WürfelRadler und ich waren heute in paar Stunden unterwegs. Wir haben 510 (wenn ich mich noch genau erinnere) Höhenmeter geschafft. Ich war aber aufgrund meiner Kondition eine ziemliche Bremse. Da wären sicher nochmal 150-200 Höhenmeter drinn gewesen. Das finde ich eigentlich ziemlich ordentlich.


----------



## Roberino (13. August 2007)

WürfelRadler schrieb:


> @Roberino
> Wenn es dir um die Erhöhung der Leistungsfähigkeit geht,
> ist Regelmässigkeit besser als ab und zu mal eine Tour mit
> vielen Höhenmetern bzw. Km zu fahren.


Klar, die Regelmässigkeit machts. Aber es darf auch mal schön bergauf gehen. War am Wochenende mit der Familie in Kehlheim unterwegs. Ja da gabs schöne lange Bergstrecken. Halt Asphalt, aber das würde erst mal nicht stören. Einfach mal über Kilometer hinweg bergauf spulen.....  
Jungs, ich muss mal zusehen das wir fahren können. Geht bei mir aber wenn dann erst gegen 18 Uhr unter der Woche oder dann mal am Wochenende (Sa ab ca. 14 Uhr, Sonntags ganztags). Mal sehn wie wir das unter nen Hut bekommen.


----------



## =bergi= (14. August 2007)

Hi also bei Erlangen war vor kurzem die Bikedress Rally es waren glaube ich 52km und 1200 Hm das ist ja schon ganz beachtlich.

Hier das Video dazu allerdings finde ich auf die Schnelle nicht das Streckenprofil.

http://www.bikedress.de/shop_content.php/coID/11/content/rally2007

lg
Alex


----------



## Didi123 (14. August 2007)

Alex-Bav schrieb:


> ...allerdings finde ich auf die Schnelle nicht das Streckenprofil.



Auf der gleichen Seite, direkt unter dem Video...


----------



## Roberino (14. August 2007)

Uhi, der Hetzleser Berg. Ich fahre hin und wieder von Kalchreuth über Dormitz kommend nach Rödlas und dann hoch zum Hetzleser Flugplatz   Es gab Zeiten, da musste ich schieben, grad dann wenn es nach Rödlas nochmal zum Flugplatz hoch geht, aber seit längerem kann ich die Stücke schön fahren, nix mehr mit schieben


----------



## =bergi= (14. August 2007)

Didi123 schrieb:


> Auf der gleichen Seite, direkt unter dem Video...
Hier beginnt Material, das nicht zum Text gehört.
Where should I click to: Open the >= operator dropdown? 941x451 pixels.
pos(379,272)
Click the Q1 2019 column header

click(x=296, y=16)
Ups na ja es war schon spät, spass beiseite ich hatte nur den Videolink von ner anderen Seite.
lg
Alex


----------



## lugggas (25. August 2007)

Roberino schrieb:


> Logisch ist das langweilig. Naja zumindest dann der miniDownhill runter zum Kanal hat dann noch was (max Tempo 45!). Nur dumm das unten an den Wegen immer diese tiefe Rinne ist. Irgendwann leg ich mich da mal hin
> Nur bei dem Mistwetter hole ich mein Bike nicht raus. Wenns besser wird können wir mal ne runde drehen. 1000 Hm in Franken an einem Tag, man das wäre schon was.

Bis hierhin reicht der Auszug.